____ SELECTED TEXT
Spatchcocked Chicken (Healthy Eating Made Simple)

Gluten-free Roasted Chicken Recipe

Before we get to Alta’s post – congrats to our iHerb.com Baking Gift Basket Give-Away winners: Tiffany V. and Tammy B.!

Healthy eating and simple can co-exist.

Really.

Healthy eating doesn’t have to mean hours of cooking. It doesn’t have to mean hours of planning, either. A great many of us can eat pretty well when everything goes right and we set our minds to it. But then life gets in the way. The kids have after-school functions. You have to work late. There are errands to run, the house needs cleaning, or it’s just plain stressful trying to fit in an hour or more in the gym, plus an hour to cook dinner every. single. night. And stressing about getting healthy isn’t healthy!

It CAN be easier. I promise.

It starts with stocking up.
________
GIVEN PROBLEM 1:
Answer these questions about the post on spatchcocked chicken, one line each:
(a) Who won the give-away?
(b) What prize was offered in the give-away?
(c) According to the post, what does making healthy eating easier start with?
GIVEN PROBLEM 2: List every situation the post on spatchcocked chicken names as life getting in the way of healthy eating.
GIVEN PROBLEM 3: Carry the post on spatchcocked chicken forward from its last sentence.
____ DATA ROWS
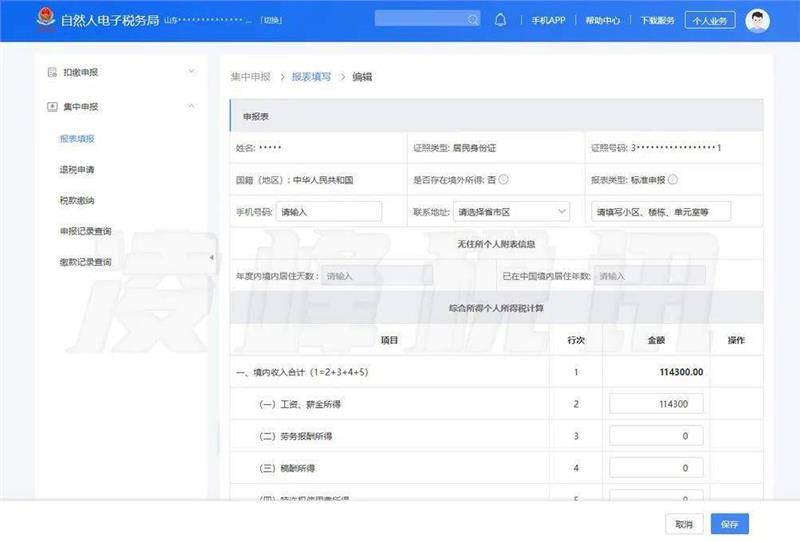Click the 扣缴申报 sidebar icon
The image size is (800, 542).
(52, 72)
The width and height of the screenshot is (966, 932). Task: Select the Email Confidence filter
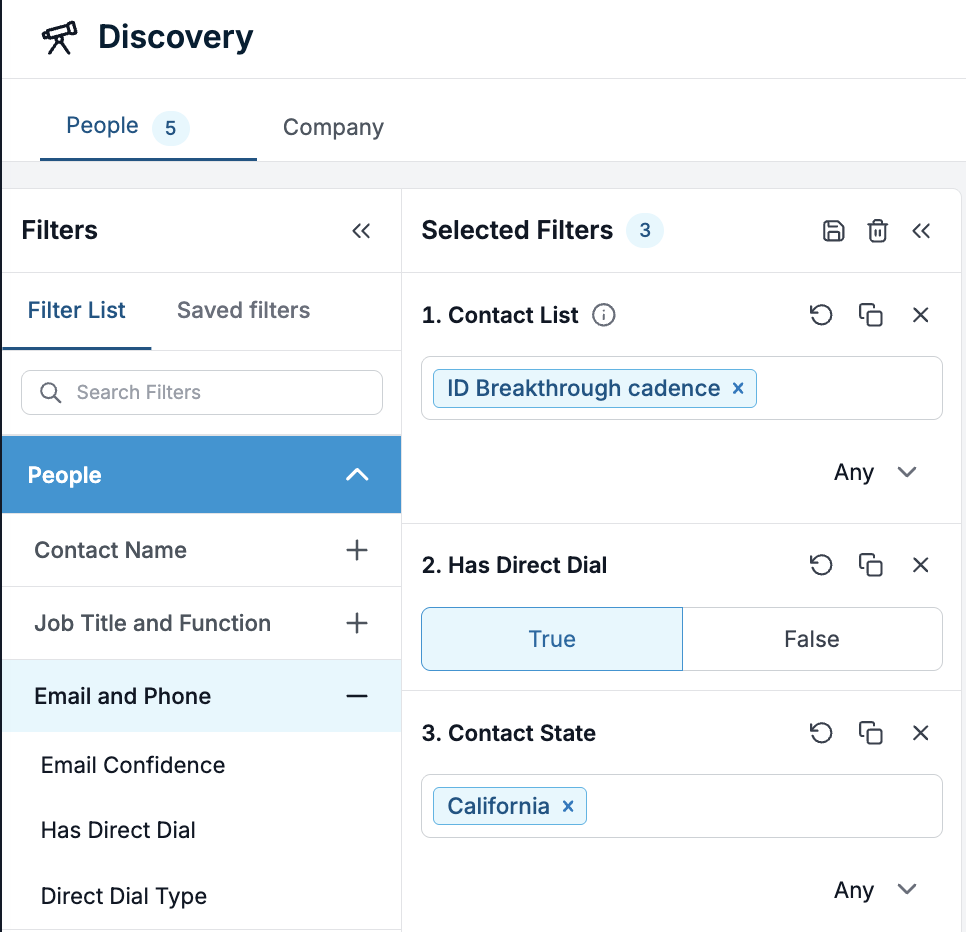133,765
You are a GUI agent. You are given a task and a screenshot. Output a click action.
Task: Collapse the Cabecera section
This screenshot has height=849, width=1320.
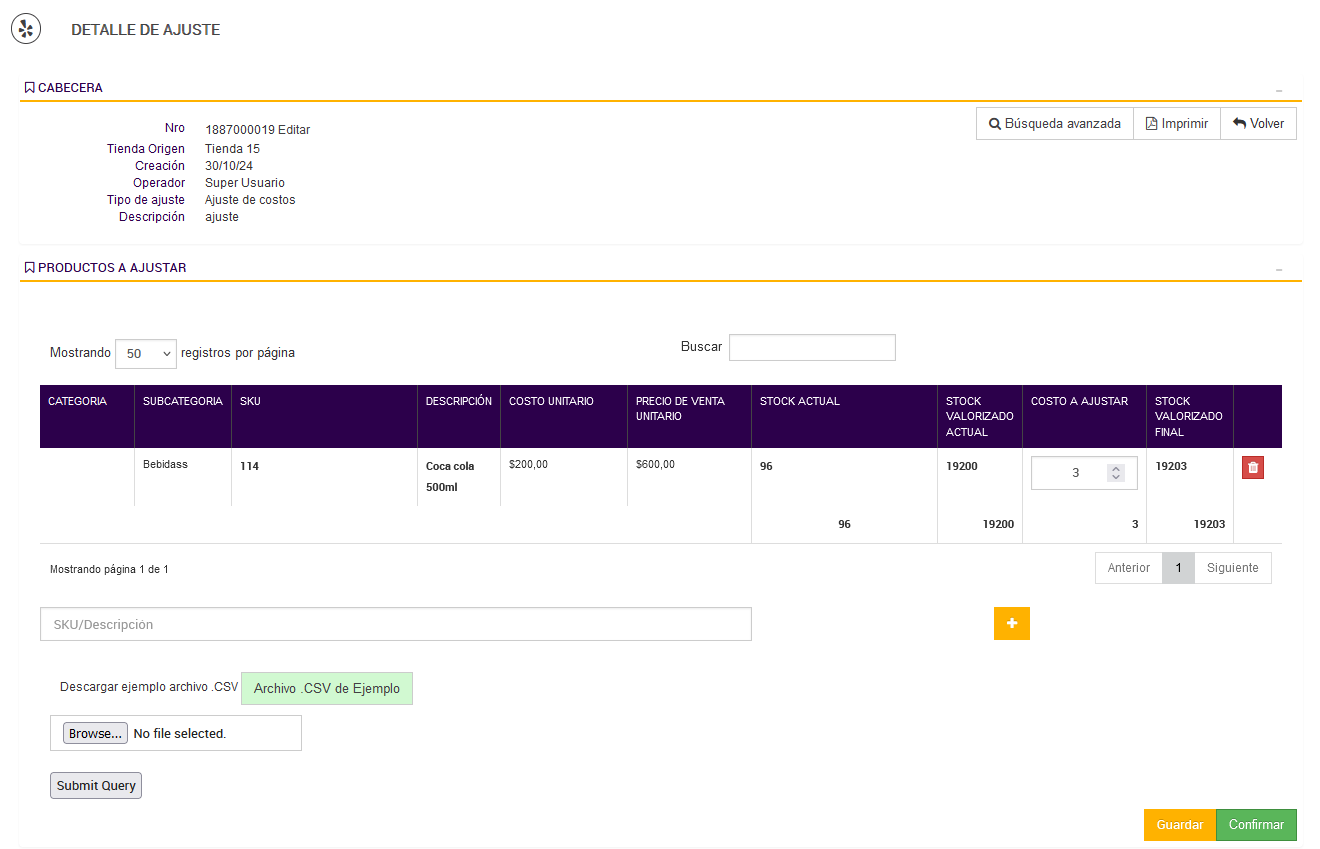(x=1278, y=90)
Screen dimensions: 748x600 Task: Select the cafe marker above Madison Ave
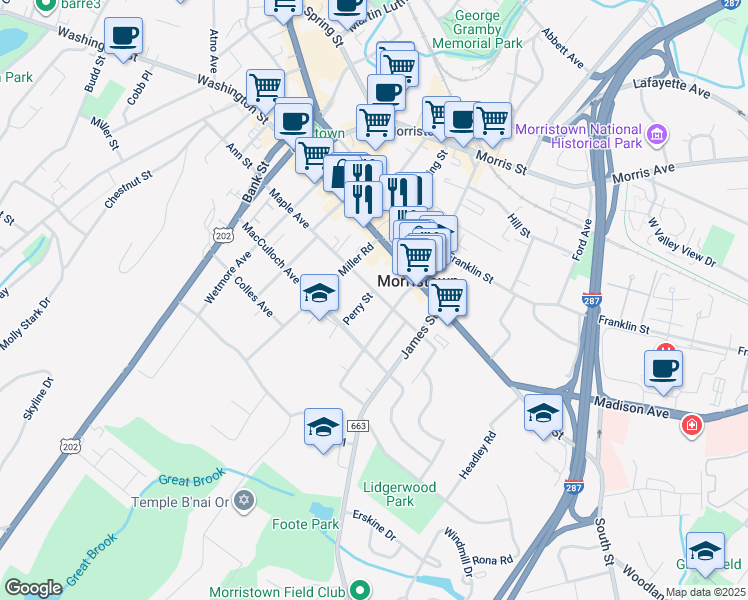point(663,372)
________
____ DATA ROWS
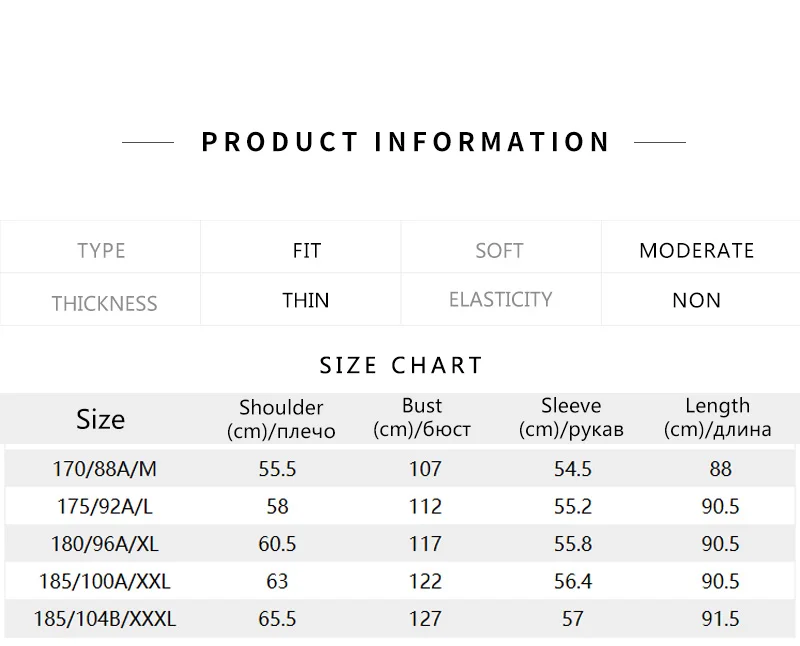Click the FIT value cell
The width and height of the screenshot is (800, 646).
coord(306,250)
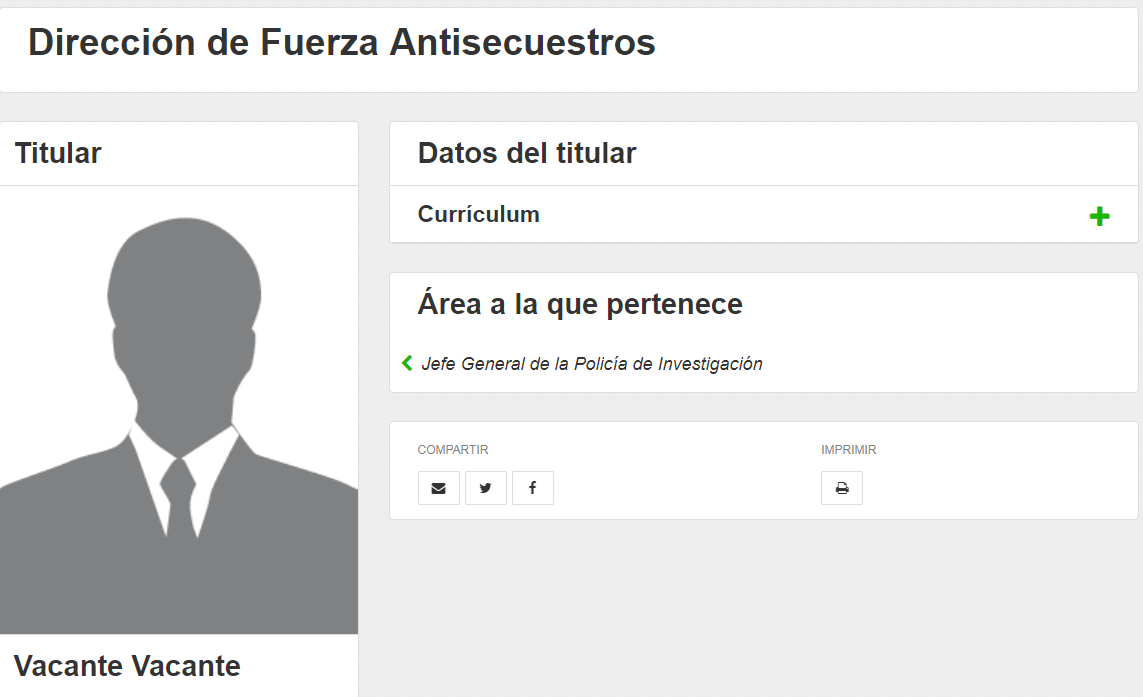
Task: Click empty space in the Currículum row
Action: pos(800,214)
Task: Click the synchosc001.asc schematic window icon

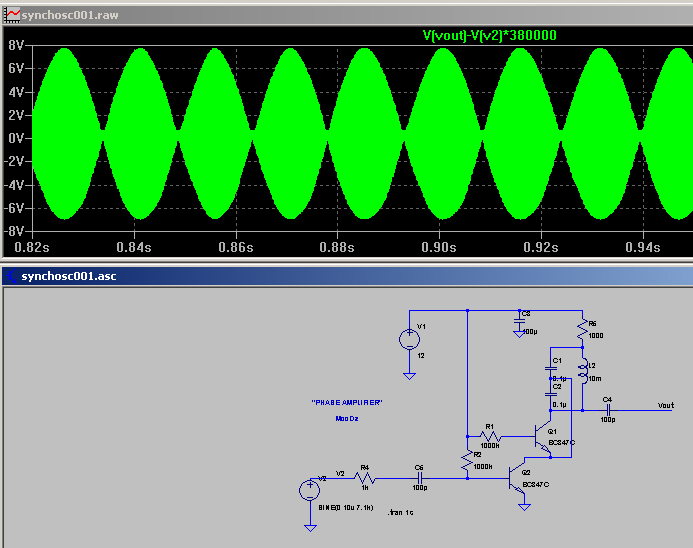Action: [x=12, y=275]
________
____ DATA ROWS
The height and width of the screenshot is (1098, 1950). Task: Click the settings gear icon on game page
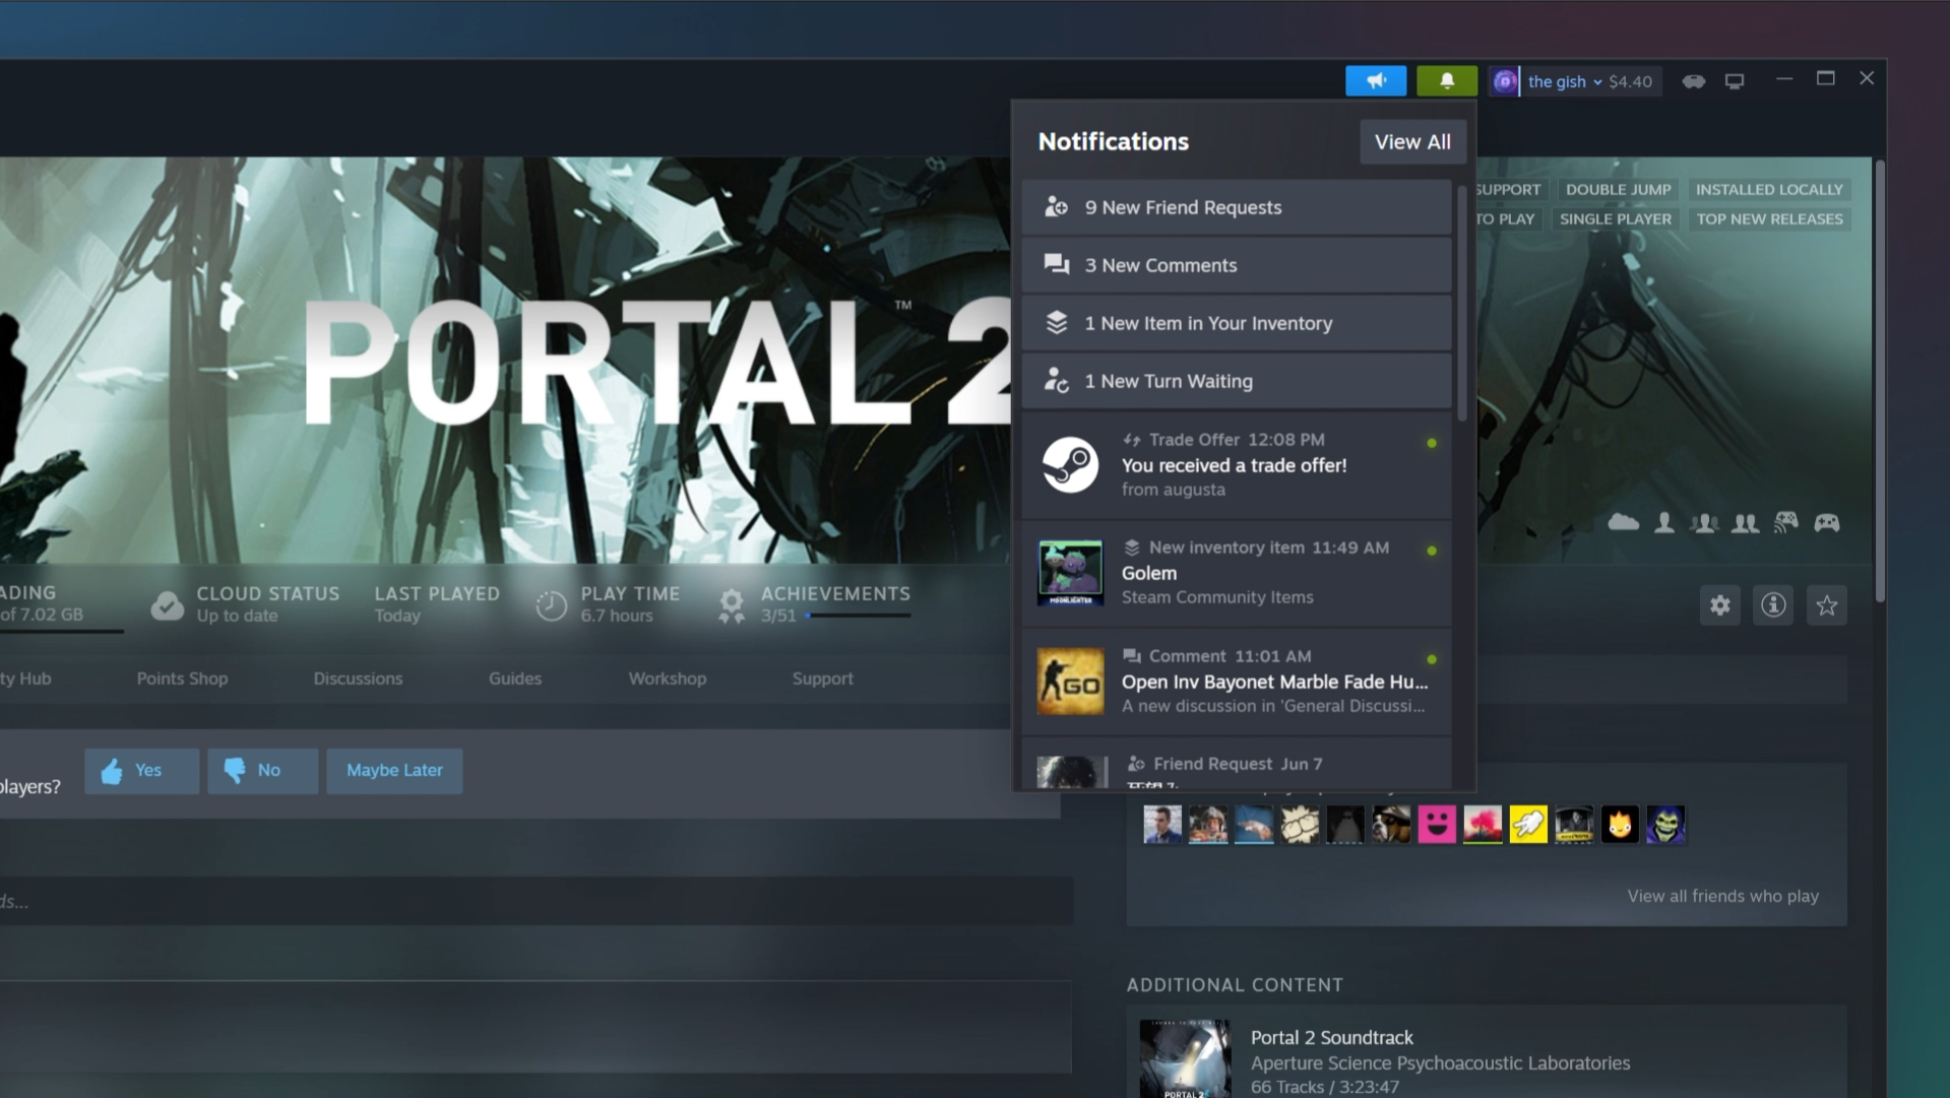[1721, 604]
________
EXERCISE ANSWER 1:
(a) Tiffany V. and Tammy B.
(b) An iHerb.com Baking Gift Basket
(c) Stocking up

EXERCISE ANSWER 2:
- The kids have after-school functions.
- You have to work late.
- There are errands to run.
- The house needs cleaning.
- It's stressful to fit in an hour or more at the gym plus an hour to cook dinner every night.

EXERCISE ANSWER 3:
Having a well-stocked pantry, fridge, and freezer can help even those who are very much against planning meals in advance. If you always have key ingredients, you can wander into your kitchen, and wonder “what’s for dinner?” and grab a few items and be cooking in no time.

Here is a small list of things I always have on hand in my kitchen:

  • Dairy-free milk (usually coconut milk)
  • Eggs
  • A variety of gluten-free flours
  • Sweeteners, such as honey, coconut palm sugar, turbinado sugar
  • Rice
  • Tomato paste and canned tomatoes
  • Salsa
  • Lemons and limes
  • Tamari (wheat-free soy sauce)
  • Olive oil, coconut oil
  • Vinegars, such as balsamic and red wine vinegar
  • A myriad of spices (I probably own more spices than most reasonable people, but I love them – spices can make things interesting!)
  • Nuts (cashews, almonds, etc.)
  • Frozen vegetables (peas, spinach)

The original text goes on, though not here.